7. Implications and Future Directions

  • Field impact
  • Establishes an open, large-scale baseline: A 15T-token corpus with a documented, empirically validated curation recipe. This reduces reliance on proprietary data mixtures and enables reproducible, apples-to-apples data ablations.
  • Clarifies best practices:
    • Prefer per-snapshot deduplication over global dedup for multi-snapshot web corpora.
    • Use a small set of tuned, interpretable filters rather than blunt, high-drop rules.
    • Educational filtering via LLM-labeled classifiers is an effective and scalable lever for reasoning performance.
  • Follow-up research
  • Data mixture design:
    • Combine FineWeb with books, Wikipedia dumps, code, and transcripts to test complementary gains (Conclusion).
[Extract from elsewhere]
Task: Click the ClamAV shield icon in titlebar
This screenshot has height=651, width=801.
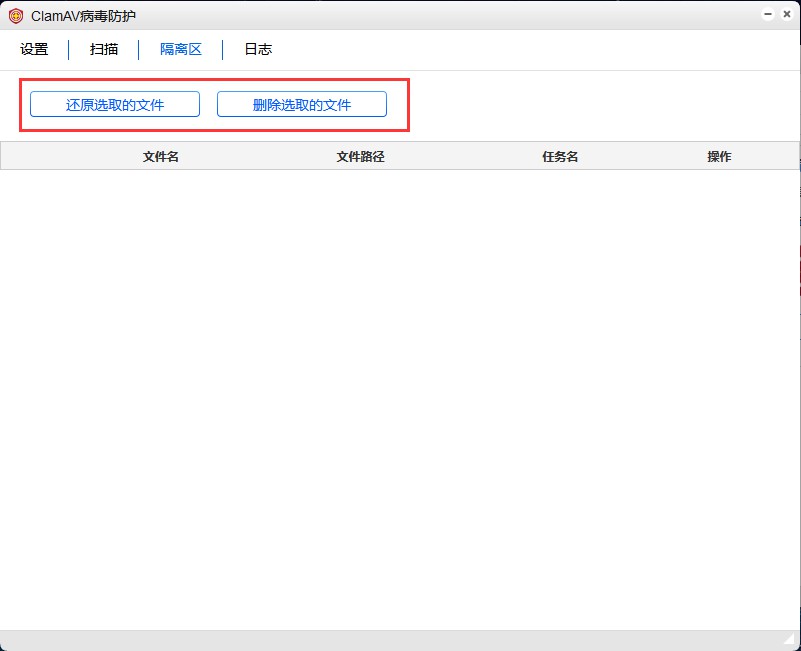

    • Explore multilingual variants and domain-targeted subsets beyond education (e.g., programming, law, medicine).
  • Dedup and filtering:
    • Develop hybrid dedup approaches that remove cross-snapshot giant clusters while preserving diversity within small clusters.
    • Replace/augment heuristics with learned quality signals (beyond education), and examine causal links between metrics and downstream skills.
  • Scaling studies:
    • Re-run ablations at larger model sizes and longer training to test persistence or reversal of observed effects; integrate instruction-tuning/feedback alignment to reflect modern pipelines.
  • Safety and fairness:
    • Expand PII anonymization beyond regex; incorporate systematic toxicity filters and post-hoc decontamination. Extend the bias analyses (Appendix G) to interventions that meaningfully reduce harmful associations.
  • Practical applications
  • Pretraining data for open LLMs up to hundreds of billions of parameters (“sufficiently large to train a Chinchilla-optimal >500B model”; Abstract).
  • Bootstrapping domain-specific corpora via LLM-labeled classifiers (the FineWeb-Edu recipe). Teams can build “FineWeb-” slices by swapping the labeling rubric and embedding classifier.
  • Benchmarking data-curation choices: the released ablation models and datatrove codebase provide a testbed for the community to iterate on filters, dedup, and selection at scale.

Overall, the paper’s main contributions are empirical and practical: a transparent large-scale dataset with a vetted curation recipe, a clear negative result that changes how to deduplicate multi-snapshot web crawls (Fig. 3–5), and a scalable, effective educational filtering method that yields strong reasoning gains (Section 4; Fig. 10–11).